Isotype determination was carried out by the enzyme immunoassay method with an isotyping kit (PharMingen, San Diego, CA).

purified nag isoenzymes a and b
NAG isoenzymes A and B were purified from human placentas by procedures including chromatographies on concanavalin A–Sepharose (Pharmacia, Uppsala, Sweden), an immunoadsorbent column, Mono Q Sepharose (Pharmacia), and Superose 12 column (Pharmacia) by the method of Kinoshita et al. (12). For preparation of the immunoadsorbent column, anti-NAG monoclonal antibody, Hex 33, was immobilized to a protein G-Sepharose 4 Fast Flow column (Pharmacia) according to Schneider et al. (20). The purities were checked by sodium dodecyl sulfate–polyacrylamide gel electrophoresis (SDS-PAGE).
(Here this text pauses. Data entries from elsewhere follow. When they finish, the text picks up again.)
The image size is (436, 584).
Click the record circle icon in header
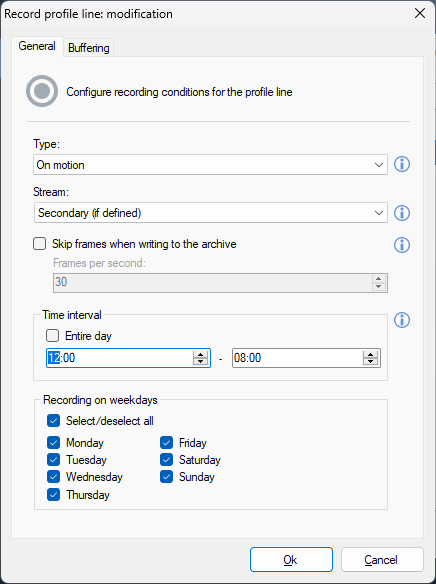pyautogui.click(x=42, y=91)
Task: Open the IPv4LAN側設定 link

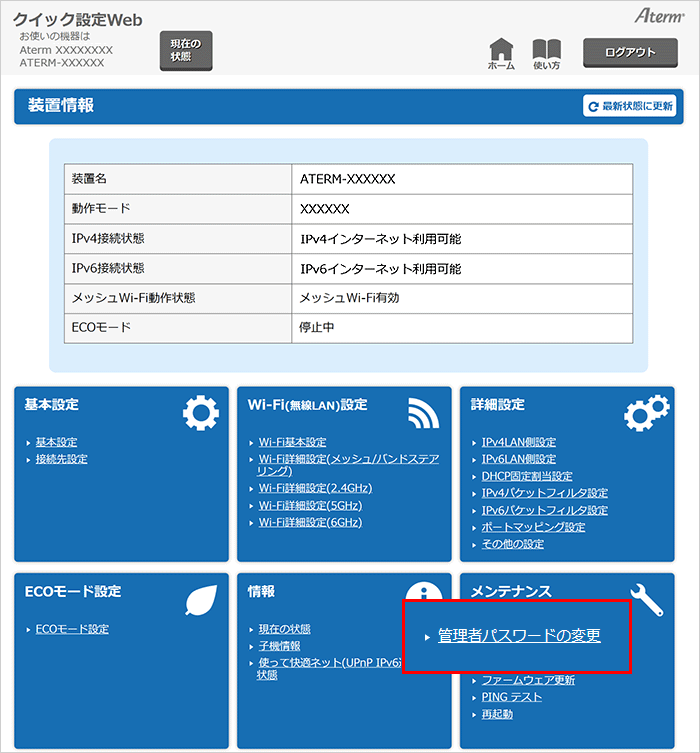Action: [519, 442]

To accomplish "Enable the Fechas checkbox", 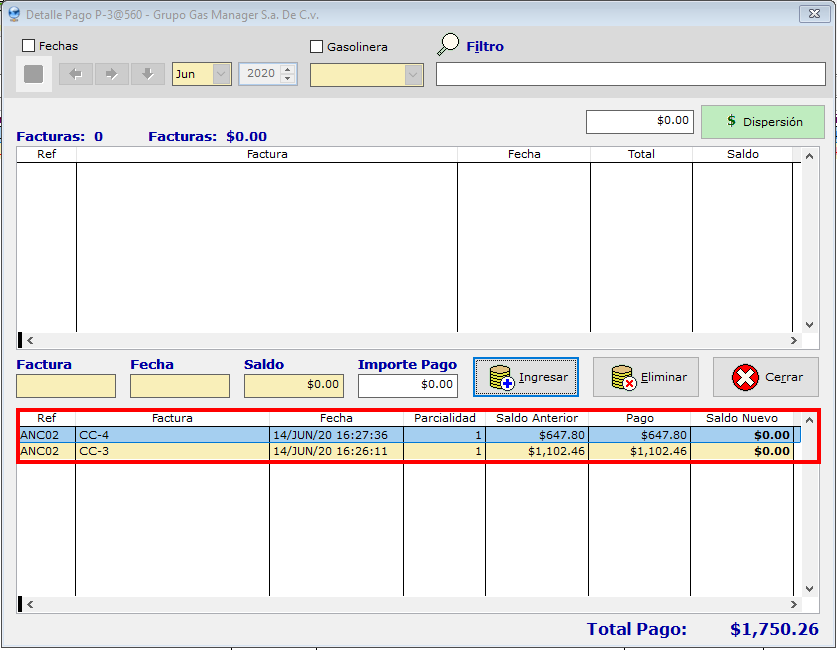I will tap(29, 46).
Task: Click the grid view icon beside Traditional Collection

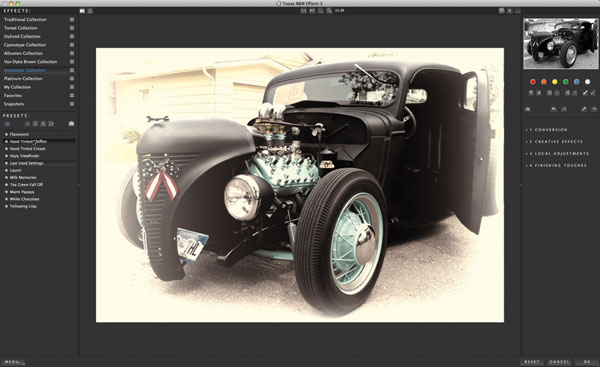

The protein concentrations were determined by the method of Lowry et al. (21).

fab'–peroxidase conjugate
A monoclonal antibody (Hex 32, IgG1, , 18 mg) was conjugated with horseradish peroxidase (HRP; EC 1.11.1.7) as described by Kato et al. (22).

reagents
Buffers and solutions used in the ELISA were: assay buffer I: citrate buffer (0.4 mol/L, pH 5.2) containing bovine serum albumin (BSA) (1 g/L) and Kathon CG (1 g/L; Rohm and Haas, Philadelphia, PA); assay buffer II: PBS containing BSA (1 g/L) and Kathon CG (1 g/L); washing solution: PBS containing Tween 20 (0.5 g/L); substrate solution: citrate buffer (0.01 mol/L, pH 5.0) containing 2,2-azino-bis(3-ethylbenzothiazoline-6-sulfonic acid), diammonium salt (ABTS) (0.004 mol/L; Boehringer Mannheim, Mannheim, Germany) and H₂O₂ (0.002 mol/L); and stop solution: citrate buffer (0.01 mol/L, pH 5.0) containing NaN₃ (0.05 g/L).

When binding activities of NAG isoenzyme at various pHs were examined, the assay buffers used were citrate, 0.4 mol/L containing BSA (1 g/L), pH range 4.8–5.6; and phosphate, 0.01 mol/L containing NaCl (9 g/L) and BSA (1 g/L), pH range 6.8–8.0.

microplates coated with anti-nag monoclonal antibody
Each well of a microplate was filled with a solution (200 µL) of anti-NAG antibody Hex 31 (10 mg/L in PBS) and incubated overnight at 4 °C. After removal of the antibody solution, the wells were washed three times by filling them with washing solution and aspirating it out. PBS (300 µL) containing saccharose (100 g/L) was added to each well of the microplates, which were then incubated at room temperature for 1 h. After aspiration, the microplates were dried in a desiccator under vacuum overnight and stored at 4 °C.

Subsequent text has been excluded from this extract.